Reading text
---+---

Previously, the DNS structure was a viable solution with BIND. You had a primary/secondary server redundancy model with an exceedingly static configuration. People weren’t building applications with distributed data center requirements. Application requirements started to change in early 2000 with anycast DNS. DNS with anycast became more reliable and offered faster failover. Nowadays, performance is more of an issue. How quickly can you spit out an answer?

Ten years ago, to have the same application in two geographically dispersed data centers was a big deal. Now, you can spin up active-active applications in dispersed MS Azure and Amazon locations in seconds. Tapping new markets in different geographic areas takes seconds. The barriers to deploying applications in multi-data centers have changed, and we can now deploy multiple environments quickly.

Geographic routing and smarter routing decisions

Geographic routing is where you try to figure out where a user is coming from based on the Geo IP database. From this information, you can direct requests to the closest data center. Unfortunately, this doesn’t always work, and you may experience performance problems.

To make intelligent decisions, you need to take in all kinds of network telemetry about customers’ infrastructure and what is happening on the Internet now. Then, they can make more intelligent routing decisions. For this, you can analyze information about the end-user application to get an idea about what’s going on – where are you / how fast are your pipes, and what speed do you have?

The more they know, the more granular routing decisions are made. For example, are your servers overloaded, and at what point of saturation are your Internet or WAN pipes? They get this information using an API-driven approach, not dropping agents on servers.

---+---

Records
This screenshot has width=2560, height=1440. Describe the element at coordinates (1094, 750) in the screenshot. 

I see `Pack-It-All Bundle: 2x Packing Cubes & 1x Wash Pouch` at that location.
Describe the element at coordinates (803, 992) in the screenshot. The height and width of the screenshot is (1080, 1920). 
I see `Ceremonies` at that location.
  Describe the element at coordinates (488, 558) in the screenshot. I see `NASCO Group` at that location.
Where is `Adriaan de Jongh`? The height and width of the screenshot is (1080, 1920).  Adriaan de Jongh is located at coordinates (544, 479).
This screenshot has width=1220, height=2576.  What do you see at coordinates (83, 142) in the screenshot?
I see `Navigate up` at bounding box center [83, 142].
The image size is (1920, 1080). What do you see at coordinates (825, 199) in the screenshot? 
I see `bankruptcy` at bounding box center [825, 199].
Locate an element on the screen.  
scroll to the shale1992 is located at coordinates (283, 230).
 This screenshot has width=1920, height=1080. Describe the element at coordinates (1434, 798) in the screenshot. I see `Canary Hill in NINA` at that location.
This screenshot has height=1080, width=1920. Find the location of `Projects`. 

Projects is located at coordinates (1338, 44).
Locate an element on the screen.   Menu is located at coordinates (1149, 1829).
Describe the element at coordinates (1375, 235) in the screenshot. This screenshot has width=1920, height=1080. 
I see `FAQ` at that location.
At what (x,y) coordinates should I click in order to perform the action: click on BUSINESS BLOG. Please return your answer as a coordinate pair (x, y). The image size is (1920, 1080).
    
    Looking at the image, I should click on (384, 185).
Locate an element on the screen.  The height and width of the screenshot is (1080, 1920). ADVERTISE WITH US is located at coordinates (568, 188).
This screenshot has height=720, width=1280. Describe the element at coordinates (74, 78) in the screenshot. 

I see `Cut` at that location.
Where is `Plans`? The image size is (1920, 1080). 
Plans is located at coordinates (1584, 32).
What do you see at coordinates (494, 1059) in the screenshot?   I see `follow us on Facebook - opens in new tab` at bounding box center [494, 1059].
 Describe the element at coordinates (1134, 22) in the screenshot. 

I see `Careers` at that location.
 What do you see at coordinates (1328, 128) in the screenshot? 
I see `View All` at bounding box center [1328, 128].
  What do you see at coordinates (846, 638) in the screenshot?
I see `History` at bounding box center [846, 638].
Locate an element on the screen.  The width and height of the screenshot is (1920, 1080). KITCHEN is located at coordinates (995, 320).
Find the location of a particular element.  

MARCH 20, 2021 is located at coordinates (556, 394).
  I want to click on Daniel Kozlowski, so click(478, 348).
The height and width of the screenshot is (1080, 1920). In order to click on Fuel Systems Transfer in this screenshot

---+---

Prompt
Reproduce everything in the DNS routing text from "To make intelligent" down to "agents on servers.", changing "pipes" to "links". These entries were drawn from a separate source.

Solution
To make intelligent decisions, you need to take in all kinds of network telemetry about customers’ infrastructure and what is happening on the Internet now. Then, they can make more intelligent routing decisions. For this, you can analyze information about the end-user application to get an idea about what’s going on – where are you / how fast are your links, and what speed do you have?

The more they know, the more granular routing decisions are made. For example, are your servers overloaded, and at what point of saturation are your Internet or WAN links? They get this information using an API-driven approach, not dropping agents on servers.